[EXERCISE INPUTS — start]
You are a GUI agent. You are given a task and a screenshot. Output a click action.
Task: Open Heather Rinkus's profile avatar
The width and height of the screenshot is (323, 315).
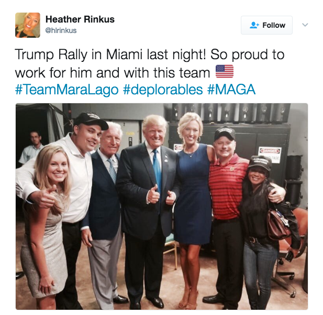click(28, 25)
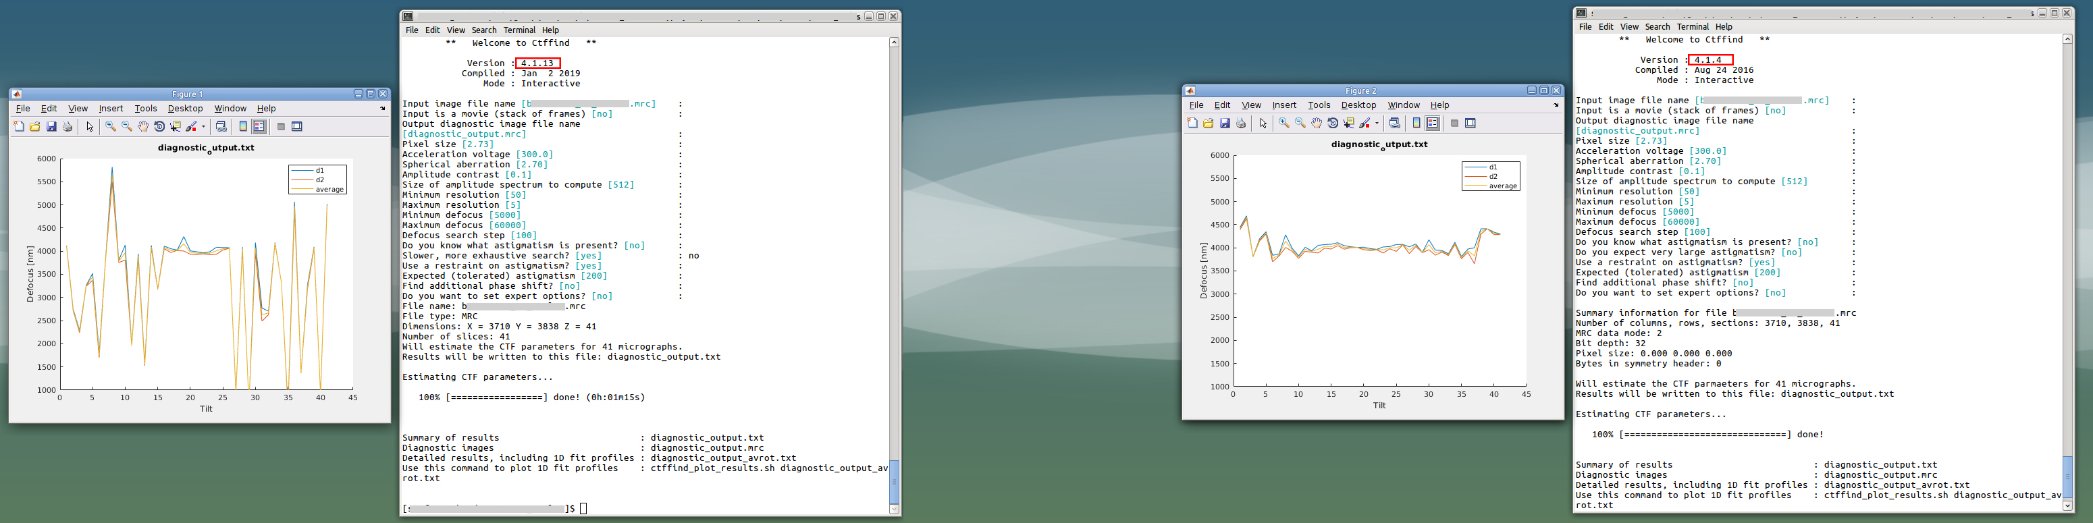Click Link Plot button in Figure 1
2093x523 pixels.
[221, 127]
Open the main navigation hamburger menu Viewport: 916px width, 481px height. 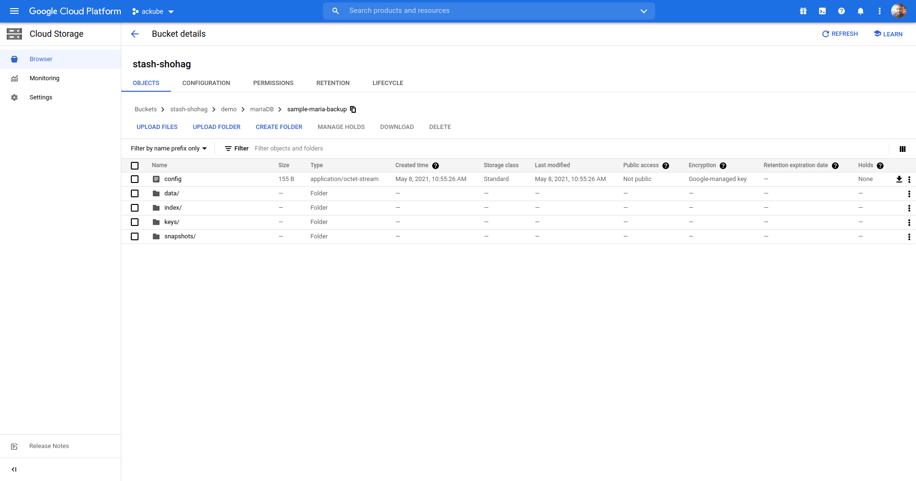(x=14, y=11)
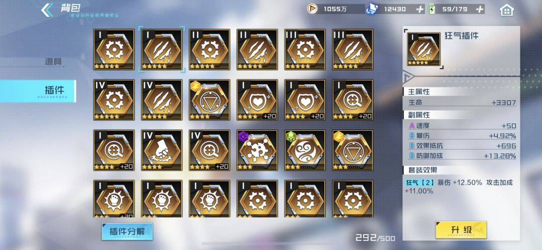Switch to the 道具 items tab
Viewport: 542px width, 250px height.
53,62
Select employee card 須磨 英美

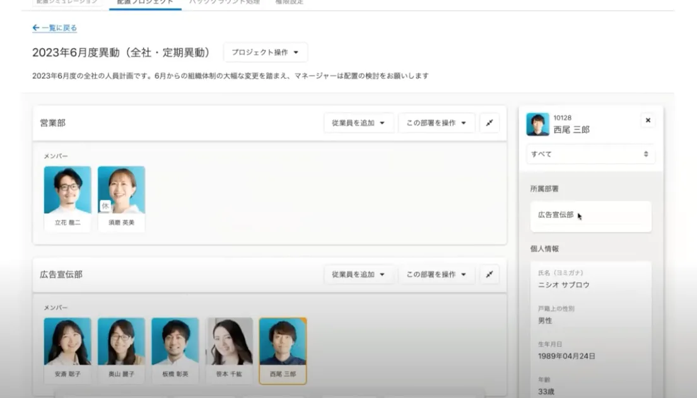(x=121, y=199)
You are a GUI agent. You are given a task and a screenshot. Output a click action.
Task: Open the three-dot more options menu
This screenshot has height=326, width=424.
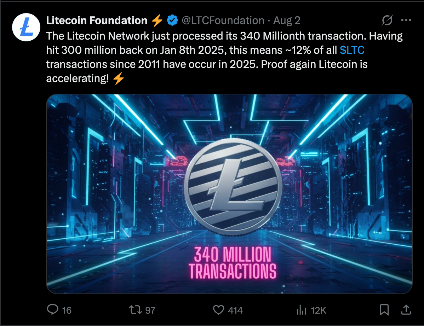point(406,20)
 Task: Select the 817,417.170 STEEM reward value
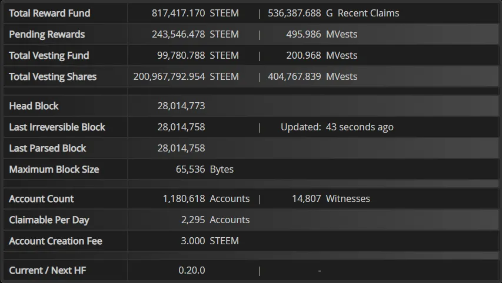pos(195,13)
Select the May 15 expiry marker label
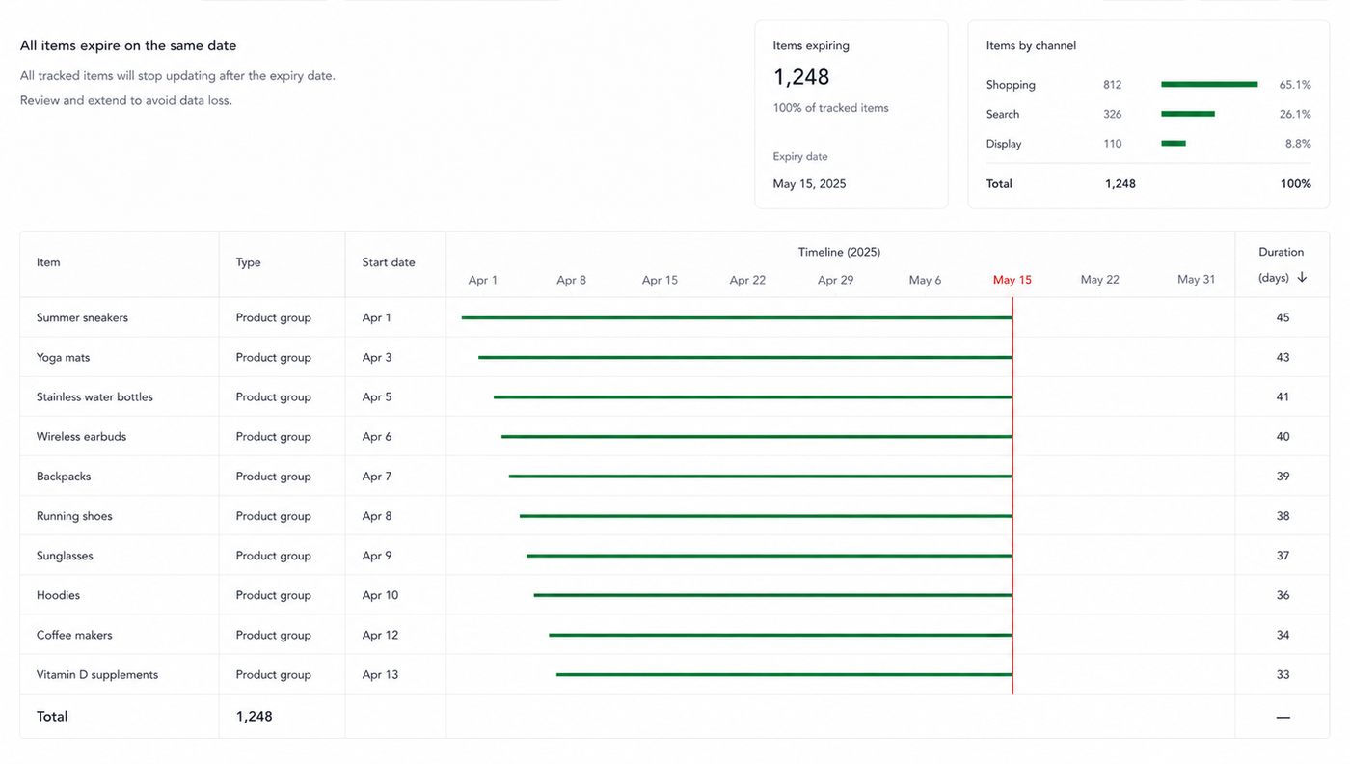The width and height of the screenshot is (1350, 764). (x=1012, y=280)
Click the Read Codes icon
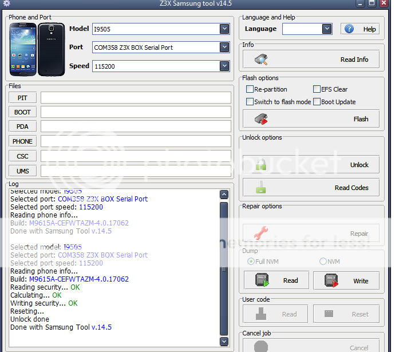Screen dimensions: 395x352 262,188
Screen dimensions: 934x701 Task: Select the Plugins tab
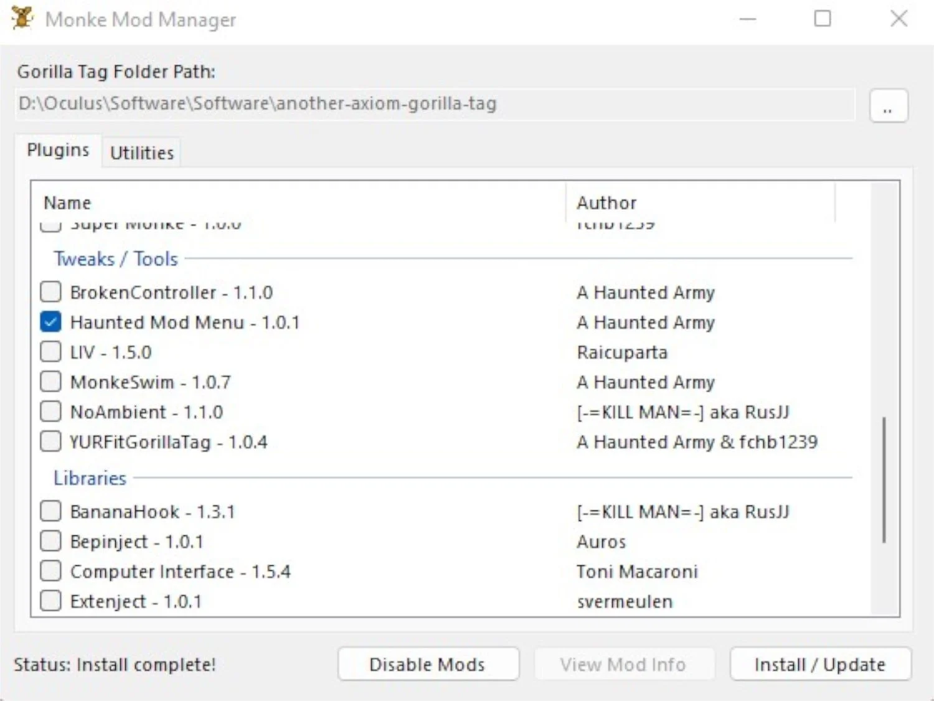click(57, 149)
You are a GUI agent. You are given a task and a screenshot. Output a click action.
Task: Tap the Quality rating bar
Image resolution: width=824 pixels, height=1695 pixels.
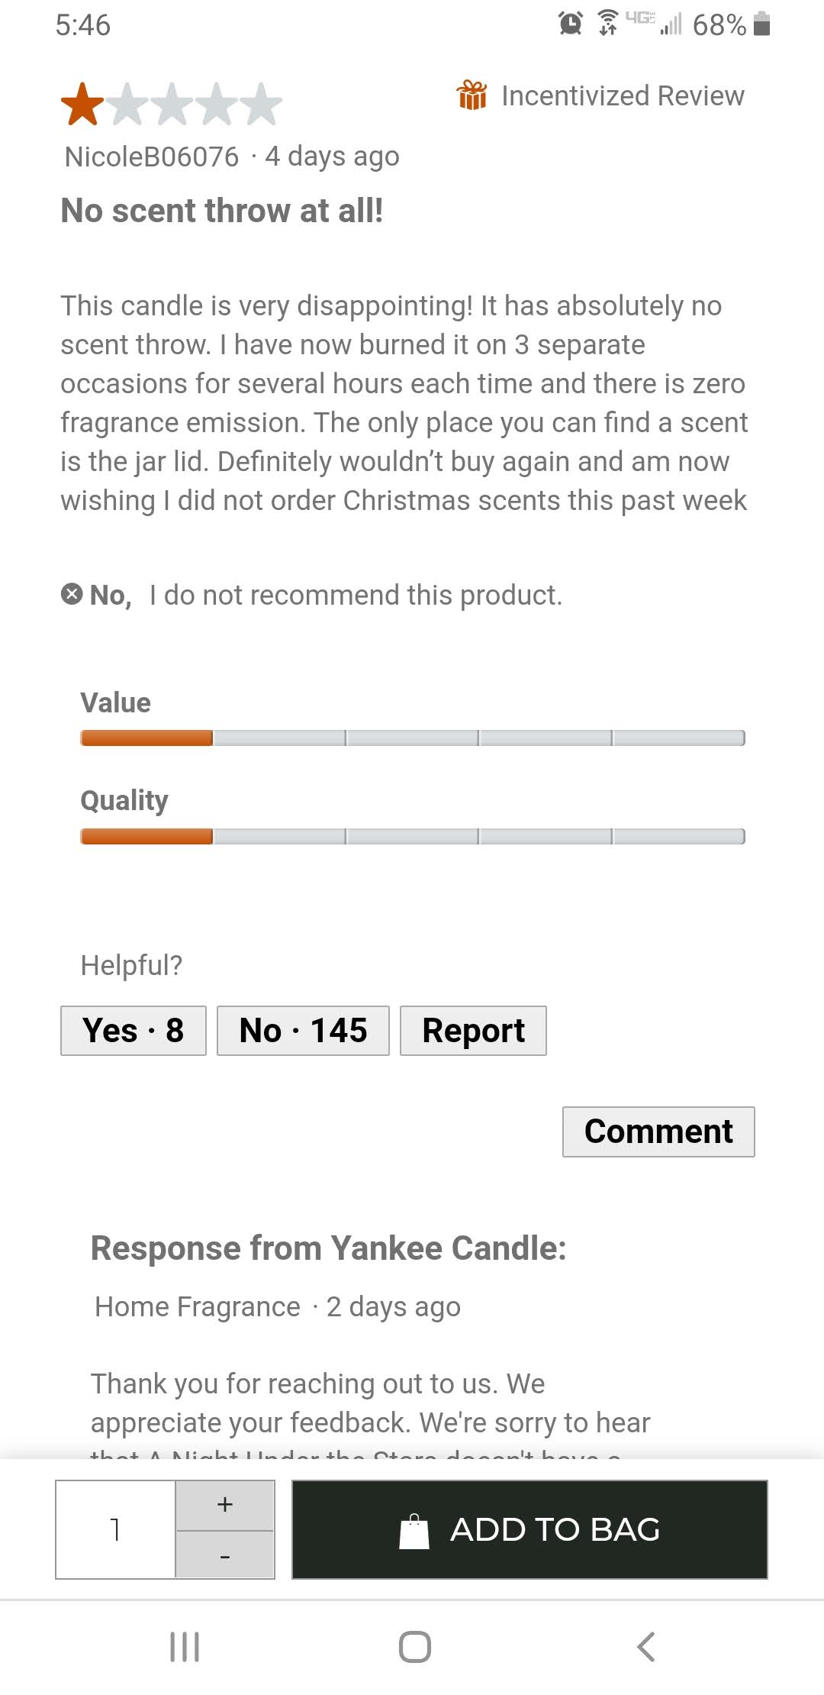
[EXERCISE INPUTS — finish]
# EXERCISE OBJECTIVE
Write out each line exactly, from the one containing "This screenshot has height=326, width=424." through the end of the entries, and skip the pictures.

# RESPONSE BELOW
This screenshot has height=326, width=424.
point(406,20)
 Task: Select the 817,417.170 STEEM reward value
pos(195,13)
Select the May 15 expiry marker label
The width and height of the screenshot is (1350, 764). (x=1012, y=280)
Click the Read Codes icon
Screen dimensions: 395x352 262,188
Screen dimensions: 934x701 Task: Select the Plugins tab
click(57, 149)
You are a GUI agent. You are given a task and a screenshot. Output a click action.
Task: Tap the Quality rating bar
Image resolution: width=824 pixels, height=1695 pixels.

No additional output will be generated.